:: QUELLENAUSZUG ::
━━━━

Vermutlich alle traditionellen Generalunternehmer sind heute auch als Totalunternehmer tätig. Im Unterschied zu den integralen Bauunternehmungen ist der Umfang der selber physisch ausgeführten Bauarbeiten gering oder gar null. Das Ausführungswissen, das als besondere Stärke genannt wird, ist also ein reines Managementwissen. Aus dem grossen Feld dieser grossen Gruppe von Marktakteuren greifen wir zwei typische Vertreter heraus:

Beispiel «Karl Steiner»

Für viele Marktbeobachter ist Karl Steiner der Inbegriff des Generalunternehmers. 1915 in Zürich als Schreinerei gegründet, ist es heute eine weltumspannende Gruppe. Praktisch überall auf dem Globus ist man aktiv, als Generalunternehmer oder Projektmanager. Unter anderem besteht eine Minderheitsbeteiligung am grössten nordamerikanischen Generalunternehmer, der Turner Corporation. In der Schweiz ist neben dem traditionellen GU-Geschäft die Planungstätigkeit ausgebaut worden, wodurch Steiner zum Totalunternehmer mit hauseigener Planung geworden ist. In relativ kleinem Rahmen wird auch eigene Bauausführung betrieben (Fassadenbau, Innenausbau etc.).

━━━━

:: SCHRIFTLICHE AUFGABE 1 ::
Warum handelt es sich beim Ausführungswissen der Generalunternehmer laut dem Quellenauszug um reines Managementwissen? Antworte in ein bis drei Sätzen.
:: SCHRIFTLICHE AUFGABE 2 ::
Bearbeite in den Einträgen alles von der Zeile mit „Given: Click the center of the QR code“ bis hinunter zur Zeile mit „Looking at the screenshot, I should click(x=71, y=462).“ und ersetze dort „QR code“ durch „barcode“, ohne sonst etwas zu ändern.

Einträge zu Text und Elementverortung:
━━━━

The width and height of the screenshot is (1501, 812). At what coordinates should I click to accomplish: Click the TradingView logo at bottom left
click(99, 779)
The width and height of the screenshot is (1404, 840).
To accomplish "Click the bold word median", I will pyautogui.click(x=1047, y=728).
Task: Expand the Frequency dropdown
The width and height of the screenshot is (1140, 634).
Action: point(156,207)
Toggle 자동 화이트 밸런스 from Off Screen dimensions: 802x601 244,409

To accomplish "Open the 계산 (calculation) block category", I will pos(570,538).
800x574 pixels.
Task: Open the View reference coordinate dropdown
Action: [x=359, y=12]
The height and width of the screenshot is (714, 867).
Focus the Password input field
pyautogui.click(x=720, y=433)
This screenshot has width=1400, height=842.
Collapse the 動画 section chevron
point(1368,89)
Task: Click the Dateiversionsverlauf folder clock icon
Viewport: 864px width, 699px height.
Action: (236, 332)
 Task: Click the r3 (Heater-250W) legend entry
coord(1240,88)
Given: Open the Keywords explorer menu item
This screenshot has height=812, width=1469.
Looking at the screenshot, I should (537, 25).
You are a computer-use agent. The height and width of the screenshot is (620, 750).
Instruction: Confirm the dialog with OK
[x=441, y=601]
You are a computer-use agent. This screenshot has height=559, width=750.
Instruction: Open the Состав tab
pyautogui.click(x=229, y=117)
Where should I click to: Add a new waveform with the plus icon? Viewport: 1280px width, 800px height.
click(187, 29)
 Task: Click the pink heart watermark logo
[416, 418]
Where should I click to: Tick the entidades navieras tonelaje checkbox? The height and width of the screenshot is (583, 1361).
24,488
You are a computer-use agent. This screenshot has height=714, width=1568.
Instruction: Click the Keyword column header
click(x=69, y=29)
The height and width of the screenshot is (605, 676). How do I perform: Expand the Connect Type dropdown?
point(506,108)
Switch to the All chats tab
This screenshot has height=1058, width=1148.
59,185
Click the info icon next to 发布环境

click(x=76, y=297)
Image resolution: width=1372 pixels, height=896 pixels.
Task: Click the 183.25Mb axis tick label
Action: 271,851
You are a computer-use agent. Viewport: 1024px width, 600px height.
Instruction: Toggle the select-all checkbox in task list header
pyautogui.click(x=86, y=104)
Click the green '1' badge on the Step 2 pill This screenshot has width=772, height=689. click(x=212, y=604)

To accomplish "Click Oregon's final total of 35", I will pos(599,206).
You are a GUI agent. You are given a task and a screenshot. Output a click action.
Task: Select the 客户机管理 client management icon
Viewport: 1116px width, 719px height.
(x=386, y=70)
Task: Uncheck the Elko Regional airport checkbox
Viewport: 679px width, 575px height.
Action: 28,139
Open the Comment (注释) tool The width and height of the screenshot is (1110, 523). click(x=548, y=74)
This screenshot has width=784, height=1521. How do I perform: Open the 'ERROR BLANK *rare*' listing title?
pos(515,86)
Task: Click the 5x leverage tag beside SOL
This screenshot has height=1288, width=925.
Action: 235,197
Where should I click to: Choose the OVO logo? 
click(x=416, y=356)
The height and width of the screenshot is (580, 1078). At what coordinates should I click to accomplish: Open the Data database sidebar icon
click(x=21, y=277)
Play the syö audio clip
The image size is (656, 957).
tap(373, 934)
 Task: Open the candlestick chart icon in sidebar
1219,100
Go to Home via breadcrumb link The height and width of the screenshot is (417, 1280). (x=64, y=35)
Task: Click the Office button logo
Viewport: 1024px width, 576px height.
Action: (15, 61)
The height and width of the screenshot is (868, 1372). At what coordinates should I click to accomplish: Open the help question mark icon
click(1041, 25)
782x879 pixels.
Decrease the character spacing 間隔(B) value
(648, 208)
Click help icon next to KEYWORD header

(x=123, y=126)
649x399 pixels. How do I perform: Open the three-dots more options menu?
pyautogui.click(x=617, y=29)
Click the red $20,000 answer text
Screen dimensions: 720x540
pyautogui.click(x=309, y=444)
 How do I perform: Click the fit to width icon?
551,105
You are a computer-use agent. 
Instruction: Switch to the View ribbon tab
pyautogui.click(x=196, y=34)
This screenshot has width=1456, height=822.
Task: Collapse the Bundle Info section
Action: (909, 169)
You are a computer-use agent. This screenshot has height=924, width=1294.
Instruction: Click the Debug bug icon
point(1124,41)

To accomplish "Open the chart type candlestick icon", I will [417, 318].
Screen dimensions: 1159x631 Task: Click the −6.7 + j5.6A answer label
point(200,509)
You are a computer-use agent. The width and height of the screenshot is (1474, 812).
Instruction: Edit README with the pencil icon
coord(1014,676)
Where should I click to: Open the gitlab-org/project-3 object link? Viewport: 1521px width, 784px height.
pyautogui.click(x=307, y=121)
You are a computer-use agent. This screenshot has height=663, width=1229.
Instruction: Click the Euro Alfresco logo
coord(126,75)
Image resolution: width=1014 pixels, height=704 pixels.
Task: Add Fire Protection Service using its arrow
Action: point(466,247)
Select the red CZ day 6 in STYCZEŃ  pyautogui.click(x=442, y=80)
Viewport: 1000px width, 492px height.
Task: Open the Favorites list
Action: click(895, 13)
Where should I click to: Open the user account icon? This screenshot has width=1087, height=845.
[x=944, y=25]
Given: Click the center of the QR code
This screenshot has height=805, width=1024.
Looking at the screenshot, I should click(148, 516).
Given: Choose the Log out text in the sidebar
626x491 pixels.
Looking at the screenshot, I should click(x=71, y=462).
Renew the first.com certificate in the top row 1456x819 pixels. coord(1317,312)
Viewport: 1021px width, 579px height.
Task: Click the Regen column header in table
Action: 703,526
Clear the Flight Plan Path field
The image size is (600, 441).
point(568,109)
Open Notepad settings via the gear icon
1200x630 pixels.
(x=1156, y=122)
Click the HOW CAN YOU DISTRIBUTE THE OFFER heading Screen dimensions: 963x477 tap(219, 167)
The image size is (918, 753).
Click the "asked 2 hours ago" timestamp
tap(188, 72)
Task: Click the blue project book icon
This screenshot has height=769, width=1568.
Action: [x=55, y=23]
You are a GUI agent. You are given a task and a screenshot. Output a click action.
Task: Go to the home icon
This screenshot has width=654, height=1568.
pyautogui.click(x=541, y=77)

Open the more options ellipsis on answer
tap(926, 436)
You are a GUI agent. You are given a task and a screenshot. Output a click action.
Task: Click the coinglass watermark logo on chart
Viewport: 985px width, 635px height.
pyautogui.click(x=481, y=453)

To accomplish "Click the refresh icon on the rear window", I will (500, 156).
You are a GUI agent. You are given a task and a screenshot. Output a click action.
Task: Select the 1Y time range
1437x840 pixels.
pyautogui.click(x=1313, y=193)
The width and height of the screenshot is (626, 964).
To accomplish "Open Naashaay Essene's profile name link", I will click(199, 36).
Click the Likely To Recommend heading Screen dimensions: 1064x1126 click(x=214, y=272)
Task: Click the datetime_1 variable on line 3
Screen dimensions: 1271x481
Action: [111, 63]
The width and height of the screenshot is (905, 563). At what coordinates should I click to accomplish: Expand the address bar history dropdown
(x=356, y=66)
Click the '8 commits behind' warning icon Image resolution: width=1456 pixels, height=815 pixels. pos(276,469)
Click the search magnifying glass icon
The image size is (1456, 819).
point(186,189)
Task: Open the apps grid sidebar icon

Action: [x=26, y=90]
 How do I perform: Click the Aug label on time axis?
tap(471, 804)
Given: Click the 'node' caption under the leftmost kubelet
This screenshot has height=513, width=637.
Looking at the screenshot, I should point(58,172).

━━━━

:: ÜBUNGSAUSGABE 1 ::
Im Unterschied zu integralen Bauunternehmungen führen diese Unternehmen selbst nur wenige oder gar keine Bauarbeiten physisch aus. Deshalb besteht ihr als besondere Stärke genanntes Ausführungswissen nur aus Managementwissen.

:: ÜBUNGSAUSGABE 2 ::
Given: Click the center of the barcode
This screenshot has height=805, width=1024.
Looking at the screenshot, I should click(148, 516).
Given: Choose the Log out text in the sidebar
626x491 pixels.
Looking at the screenshot, I should click(x=71, y=462).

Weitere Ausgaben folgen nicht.